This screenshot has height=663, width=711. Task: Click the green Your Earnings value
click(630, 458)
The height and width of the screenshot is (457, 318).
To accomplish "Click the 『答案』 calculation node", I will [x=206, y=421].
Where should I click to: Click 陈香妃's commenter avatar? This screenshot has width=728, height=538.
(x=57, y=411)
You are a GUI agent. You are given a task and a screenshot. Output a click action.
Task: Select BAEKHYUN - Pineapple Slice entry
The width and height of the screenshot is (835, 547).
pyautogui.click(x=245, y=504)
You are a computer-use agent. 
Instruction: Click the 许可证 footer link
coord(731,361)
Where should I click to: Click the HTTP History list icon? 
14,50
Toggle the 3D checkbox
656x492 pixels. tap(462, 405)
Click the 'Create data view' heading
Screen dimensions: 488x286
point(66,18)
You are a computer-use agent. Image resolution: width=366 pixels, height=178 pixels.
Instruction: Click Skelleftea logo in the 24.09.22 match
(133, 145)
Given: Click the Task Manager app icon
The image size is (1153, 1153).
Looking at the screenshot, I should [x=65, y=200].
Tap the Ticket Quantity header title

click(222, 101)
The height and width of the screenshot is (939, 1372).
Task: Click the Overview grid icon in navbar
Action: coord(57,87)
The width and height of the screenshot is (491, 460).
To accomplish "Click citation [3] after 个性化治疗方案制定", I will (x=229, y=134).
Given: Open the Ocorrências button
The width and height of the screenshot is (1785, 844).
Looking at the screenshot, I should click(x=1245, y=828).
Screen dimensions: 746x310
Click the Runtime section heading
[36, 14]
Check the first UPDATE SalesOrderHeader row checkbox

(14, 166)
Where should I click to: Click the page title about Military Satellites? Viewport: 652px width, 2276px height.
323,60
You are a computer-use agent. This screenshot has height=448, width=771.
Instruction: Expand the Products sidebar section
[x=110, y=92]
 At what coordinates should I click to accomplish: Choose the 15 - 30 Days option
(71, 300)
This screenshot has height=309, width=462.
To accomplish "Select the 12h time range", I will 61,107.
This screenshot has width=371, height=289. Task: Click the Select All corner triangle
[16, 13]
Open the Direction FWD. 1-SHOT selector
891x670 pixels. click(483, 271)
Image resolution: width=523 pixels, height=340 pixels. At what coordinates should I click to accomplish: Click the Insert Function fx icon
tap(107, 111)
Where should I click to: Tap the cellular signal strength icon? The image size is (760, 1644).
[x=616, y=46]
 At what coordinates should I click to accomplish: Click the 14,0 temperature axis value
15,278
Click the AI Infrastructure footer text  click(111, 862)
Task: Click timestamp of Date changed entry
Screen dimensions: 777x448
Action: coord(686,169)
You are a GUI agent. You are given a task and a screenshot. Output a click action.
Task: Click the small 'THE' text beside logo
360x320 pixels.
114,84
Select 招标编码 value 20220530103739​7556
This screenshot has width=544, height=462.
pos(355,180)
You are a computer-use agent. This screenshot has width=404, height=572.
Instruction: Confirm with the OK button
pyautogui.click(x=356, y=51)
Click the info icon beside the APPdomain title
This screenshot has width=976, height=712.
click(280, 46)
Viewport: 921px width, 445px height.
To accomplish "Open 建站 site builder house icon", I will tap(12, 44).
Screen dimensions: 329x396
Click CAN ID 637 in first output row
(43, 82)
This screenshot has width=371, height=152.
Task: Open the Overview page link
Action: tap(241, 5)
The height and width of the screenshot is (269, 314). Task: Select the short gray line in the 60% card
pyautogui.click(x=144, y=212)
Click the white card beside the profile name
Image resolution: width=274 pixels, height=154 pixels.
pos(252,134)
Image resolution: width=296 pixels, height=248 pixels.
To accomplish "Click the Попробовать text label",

ZIEL DER AUFGABE - Beginne bei der Zeile mit „Image resolution: width=523“ und höre nach der Zeile mit „Action: coord(686,169)“ auf: Gib nur diese Einträge samt Anweisungen erneut aus und skaliere dabei jede Koordinate in den Antworten mit dem Faktor 2,6, gerundet auf ganze Zahlen mit Aufrundung bei Hälften.

LÖSUNG DER AUFGABE -
Image resolution: width=523 pixels, height=340 pixels. At what coordinates should I click to accomplish: Click the Insert Function fx icon
tap(278, 289)
Where should I click to: Tap the cellular signal strength icon? The image size is (760, 1644).
[x=1602, y=120]
 At what coordinates should I click to accomplish: Click the 14,0 temperature axis value
39,723
Click the AI Infrastructure footer text  click(289, 2241)
Task: Click timestamp of Date changed entry
Screen dimensions: 777x448
Action: coord(1784,439)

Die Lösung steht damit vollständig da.